▶ [DOCUMENT EXCERPT]
::::::::

The Trouble with Reading Great Books

Even so, there are practical troubles to be found in reading books like Summa Theologica, and I hardly need to tell them to you. But the frank truth is that many folks find reading at all pointless, much less when what you are reading is this kind of old and heavy tome. And many people do treat the in-depth discussion of history, philosophy, and theology much the same way or worse than they treat someone going on about UFO’s and killer robots.

Some even feel downright threatened by it, and react with hostility accordingly. This, then, gets into another byproduct of reading books like Summa Theologica, that you start to talk funny when you read them. And I think this is because you think funny when most people don’t cultivate their minds or inform their opinions this way. You doing so makes you stick out, and this gives hostile people feeling threatened something to grab onto when they lash out.

But what if nobody cares? And what if nobody wants to hear it? 

To not be just another recluse who keeps to himself, sitting around the house waiting for the next chance to talk with other people who are well-read, you might find yourself on the horns of a dilemma. Give up on reading to fit in, or keep prodding everyone around you to join you?

Dr. Jordan B. Cooper Regarding Michael Heiser

Someone I’ve been listening to recently who navigates this well is Dr. Jordan B. Cooper. About my age, Cooper is a Lutheran minister who has his own blog and YouTube channel where he talks about theology and church history.

In a video my neighbor JP Chavez sent me the other day, for instance, where Cooper examines the methodology at the heart of Michael Heiser’s ‘Supernatural’ and ‘The Unseen Realm,’ he does a fine job carefully, clearly, and respectfully unpacking the presuppositions, assumptions, priorities, and tradition which explain why men like them disagree over what to make of Biblical passages about angels, demons, and gods.

Be it known I readily agree with what I consider to be Jordan B. Cooper’s biggest concerns – about not only Heiser’s methodology, but also John Walton’s found in books like ‘The Lost World of Genesis One.’

At the same time, I freely confess to agreeing with many of Michael Heiser’s conclusions about the competing religions of the world, in the ancient past being demonic not just in an abstract sense. The gods of those religions are, or were, actual and personal demons, as some are fond of that term. And I would appeal to Augustine on this point, by the way. My reading of City of God puts he and I on the same side of this question, therefore I simply must be right.

FBI Special Agent Timothy Thibault

But to make something of my closing point here, consider the story from just a couple days ago by Joel Abbott at Not the Bee. FBI special agent Timothy Thibault, who resigned last week and was escorted from the building Monday, reportedly pressed the bureau from the inside to investigate President Trump, to not investigate Hunter Biden, to inflate domestic extremism stats towards putting angry American parents on terrorist watch lists, and to fire agents who refused the COVID vaccine.

And at the risk of repeating myself, I will say again that the trouble with conspiracy theories is that sometimes they turn out to be true. Moreover, reading great books helps us know when they are or may well be. Thus to read great books is not just a safeguard in the abstract, but at every level practically.

::::::::

▶ [DATA BLOCK]
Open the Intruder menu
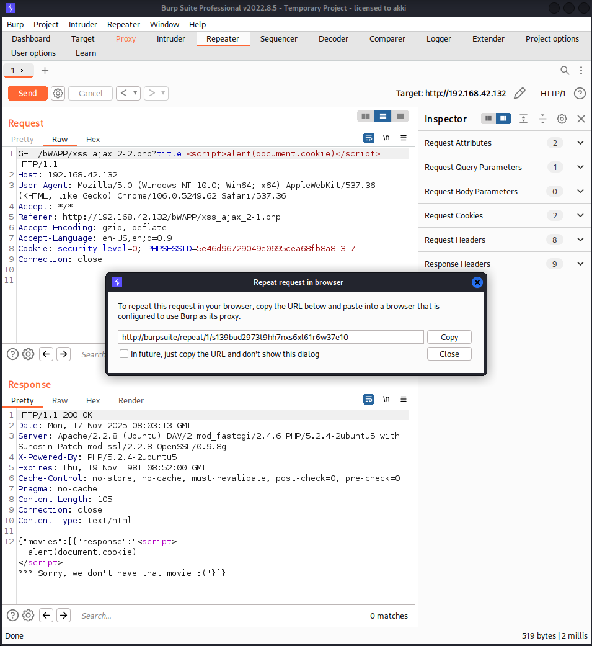592x646 pixels. point(83,24)
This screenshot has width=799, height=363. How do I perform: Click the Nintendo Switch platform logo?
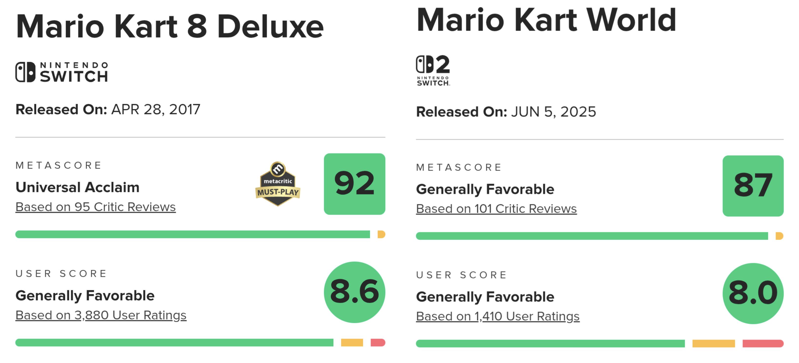coord(62,72)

::::::::

▶ [TASK GOAL]
Reproduce word for word the passage of the piece on reading great books that runs from "Some even feel" up to and including "to hear it?".

▶ [EXPECTED OUTPUT]
Some even feel downright threatened by it, and react with hostility accordingly. This, then, gets into another byproduct of reading books like Summa Theologica, that you start to talk funny when you read them. And I think this is because you think funny when most people don’t cultivate their minds or inform their opinions this way. You doing so makes you stick out, and this gives hostile people feeling threatened something to grab onto when they lash out.

But what if nobody cares? And what if nobody wants to hear it?